A regular SVD decomposition of matrix $X\in\mathbb{R}^{n\times m}$ is $$ X = UDV^\top, \qquad U\in\mathbb{R}^{n\times r},\ D\in\mathbb{R}^{r\times r},V \in\mathbb{R}^{m\times r},$$ where $U$ and $V$ consist of orthonormal colomns, i.e., $U^\top U = V^\top V = I_r$.

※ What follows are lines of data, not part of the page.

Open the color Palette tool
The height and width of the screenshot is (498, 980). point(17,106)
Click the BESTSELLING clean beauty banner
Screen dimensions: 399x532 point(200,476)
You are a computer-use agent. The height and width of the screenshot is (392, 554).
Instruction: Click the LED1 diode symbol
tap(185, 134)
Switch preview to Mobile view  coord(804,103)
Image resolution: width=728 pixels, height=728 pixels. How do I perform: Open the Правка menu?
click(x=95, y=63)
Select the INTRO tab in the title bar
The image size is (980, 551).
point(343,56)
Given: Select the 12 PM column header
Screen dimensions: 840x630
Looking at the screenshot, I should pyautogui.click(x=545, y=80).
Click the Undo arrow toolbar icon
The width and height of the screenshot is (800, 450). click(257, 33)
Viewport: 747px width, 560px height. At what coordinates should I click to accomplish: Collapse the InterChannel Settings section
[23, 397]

Now, I want a slightly modified SVD, where everything remains the same except that $U$ satisfies a generalized orthonormal condition, $$ U^\top G U = I, \qquad G\in\mathbb{R}^{n\times n}. $$ A direct solution can be first doing a Cholesky decomposition $G = R^\top R$, then computing $\tilde{U}^\top D V^\top$ from a regular SVD of $RX$, and at last, transforming $\tilde{U}$ back to $U$ by left-multiplying $R^{-1}$.
However, the number $n$ can be large, in which case the inverse of $R$ would be of $O(n^3)$ complexity, far more costly than the $O(mn\min(m,n))$ complexity of a regular SVD. I would like to know if there is a way to compute more efficiently?
As $XV=UD$ and $U^TGX=DV^T\iff X^TGU=VD$, you get to solve the eigenvalue problem $$ \pmatrix{0&X\\X^TG&0}\pmatrix{u\\v}=\pm\sigma\pmatrix{u\\v} $$ One would have to check if the first step of a transformation into hessenberg form still produces a tri-diagonal matrix like in the Kahan-Golub algorithm for $G=I$.